One study3 found that former smokers had a 22% lower risk of developing Parkinson's and current smokers had a 73% lower risk compared to those who had never smoked and were thought to have a ‘normal’ risk for developing the condition. In fact, there appears to be a correlation between the risk of developing Parkinson’s and the number of years of smoking, the number of years since stopping smoking and the number of cigarettes smoked per day.
Ginseng has been used for centuries as a traditional Chinese herbal remedy and today it is widely thought to possess neuroprotective and neurotrophic properties, which may be useful in preventing the degeneration of dopamine-producing cells.
Studies are now underway to better understand if and how ginseng can protect against the condition.
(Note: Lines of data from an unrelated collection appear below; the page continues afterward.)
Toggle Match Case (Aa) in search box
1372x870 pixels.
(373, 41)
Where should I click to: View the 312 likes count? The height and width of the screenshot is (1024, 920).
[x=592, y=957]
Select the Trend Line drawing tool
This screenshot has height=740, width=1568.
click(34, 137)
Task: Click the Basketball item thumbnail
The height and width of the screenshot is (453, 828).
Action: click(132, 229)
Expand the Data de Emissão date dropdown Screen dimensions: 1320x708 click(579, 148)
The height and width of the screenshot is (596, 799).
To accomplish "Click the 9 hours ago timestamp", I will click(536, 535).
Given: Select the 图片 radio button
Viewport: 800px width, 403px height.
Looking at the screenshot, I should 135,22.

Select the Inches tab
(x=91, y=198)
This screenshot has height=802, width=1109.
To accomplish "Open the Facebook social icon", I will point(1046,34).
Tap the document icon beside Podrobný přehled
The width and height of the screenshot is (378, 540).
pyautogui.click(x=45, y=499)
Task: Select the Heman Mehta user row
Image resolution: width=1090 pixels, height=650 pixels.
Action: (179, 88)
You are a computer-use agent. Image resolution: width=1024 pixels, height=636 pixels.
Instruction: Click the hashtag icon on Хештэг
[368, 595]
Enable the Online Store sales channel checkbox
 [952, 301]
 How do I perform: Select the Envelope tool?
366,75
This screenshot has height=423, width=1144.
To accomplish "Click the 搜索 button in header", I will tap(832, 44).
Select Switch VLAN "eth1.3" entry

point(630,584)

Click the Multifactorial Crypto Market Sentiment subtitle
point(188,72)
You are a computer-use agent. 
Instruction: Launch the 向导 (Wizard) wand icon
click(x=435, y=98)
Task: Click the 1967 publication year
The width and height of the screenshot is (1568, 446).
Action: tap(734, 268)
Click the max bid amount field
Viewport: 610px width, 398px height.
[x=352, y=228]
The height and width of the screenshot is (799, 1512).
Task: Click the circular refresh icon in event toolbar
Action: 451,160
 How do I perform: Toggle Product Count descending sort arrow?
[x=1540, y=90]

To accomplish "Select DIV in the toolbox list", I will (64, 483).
In Halifax, Nova Scotia, Canada, in 2004, neuroscientists fed ginseng to rats in their drinking water and then injected them with a powerful toxin MPP+ known to usually induce Parkinson’s in animals. But unusually the rats did not develop the condition, so the researchers concluded that the ginseng had somehow protected their neurons.
Whilst the results are promising, questions remain as to how ginseng works and scientists are trying to establish which components of ginseng have neuroprotective properties so that more powerful medications can be made.